When you start reading about this variant in the news and the UK's experience with it in the coming days and weeks be mindful of the metrics that count. New case numbers rising due to this new UK variant presented out of context is, as usual, meaningless. What is meaningful is this: If the metrics that count (age v. illness v. hospitalizations and excess deaths due to COVID) rise, it means the vaccines, or at least the Boris Johnson regimen for administration of them can be evaded by mutations. If they remain flat, the natural selection process of SARS2 - it's capacity to mutate and survive - is not trending toward more deadly strains that might render the current vaccines ineffective in preventing illness and death..

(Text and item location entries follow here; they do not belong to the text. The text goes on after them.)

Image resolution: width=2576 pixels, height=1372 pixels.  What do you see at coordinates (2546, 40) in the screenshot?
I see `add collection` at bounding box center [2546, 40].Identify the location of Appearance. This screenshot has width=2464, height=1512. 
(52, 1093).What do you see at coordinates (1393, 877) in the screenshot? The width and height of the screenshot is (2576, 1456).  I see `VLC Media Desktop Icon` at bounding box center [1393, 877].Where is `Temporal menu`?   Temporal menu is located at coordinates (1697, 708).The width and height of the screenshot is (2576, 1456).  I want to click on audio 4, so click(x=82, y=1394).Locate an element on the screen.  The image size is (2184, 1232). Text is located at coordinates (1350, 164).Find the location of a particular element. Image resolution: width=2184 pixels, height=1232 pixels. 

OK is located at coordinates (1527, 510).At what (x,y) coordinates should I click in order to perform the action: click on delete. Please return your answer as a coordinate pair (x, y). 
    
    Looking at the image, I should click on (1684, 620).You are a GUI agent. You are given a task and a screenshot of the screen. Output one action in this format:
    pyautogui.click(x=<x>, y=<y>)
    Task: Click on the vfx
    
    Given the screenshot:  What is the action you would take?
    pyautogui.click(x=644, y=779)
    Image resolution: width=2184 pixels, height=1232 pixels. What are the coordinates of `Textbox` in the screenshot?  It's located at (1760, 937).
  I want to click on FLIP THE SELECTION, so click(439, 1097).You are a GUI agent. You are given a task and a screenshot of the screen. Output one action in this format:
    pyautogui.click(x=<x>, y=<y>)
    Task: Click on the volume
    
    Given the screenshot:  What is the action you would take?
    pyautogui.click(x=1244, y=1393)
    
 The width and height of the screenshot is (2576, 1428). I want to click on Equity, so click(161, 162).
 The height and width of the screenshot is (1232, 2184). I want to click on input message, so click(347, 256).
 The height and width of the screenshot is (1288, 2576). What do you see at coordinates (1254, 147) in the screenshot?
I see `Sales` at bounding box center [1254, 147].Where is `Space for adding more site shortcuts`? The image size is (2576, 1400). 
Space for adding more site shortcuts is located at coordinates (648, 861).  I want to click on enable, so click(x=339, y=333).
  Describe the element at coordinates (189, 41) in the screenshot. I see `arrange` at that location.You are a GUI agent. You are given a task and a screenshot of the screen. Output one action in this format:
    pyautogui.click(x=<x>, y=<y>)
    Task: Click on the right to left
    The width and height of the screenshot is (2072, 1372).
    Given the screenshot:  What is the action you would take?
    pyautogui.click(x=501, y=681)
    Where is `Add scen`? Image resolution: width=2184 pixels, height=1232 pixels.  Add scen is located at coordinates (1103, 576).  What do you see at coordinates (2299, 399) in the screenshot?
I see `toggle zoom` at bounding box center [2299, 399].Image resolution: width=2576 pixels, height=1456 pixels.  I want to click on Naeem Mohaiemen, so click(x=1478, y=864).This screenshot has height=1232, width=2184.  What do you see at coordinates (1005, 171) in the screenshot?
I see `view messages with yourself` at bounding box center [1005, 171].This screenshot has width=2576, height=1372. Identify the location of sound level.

We should know in a couple of weeks. As far as how the CDC views the requirement for the CSO wrt to the risk of variants spreading disease on cruise ships, we know they will take the most risk averse pathway. This must be understood in the context that the CDC sees cruise ships as residential congregate settings requiring a higher level of monitoring and mitigation. That's why restarurants, bars and casinos on land are viewed differently than those aboard a cruise ship. You can see this in the updated onboard masking policy. I'm pretty certain that the caution reflective in these is a valid concern about the interlocution of variants aboard a cruise ship - a residential congregate setting - and the potential for these to spread as passengers disembark and go home.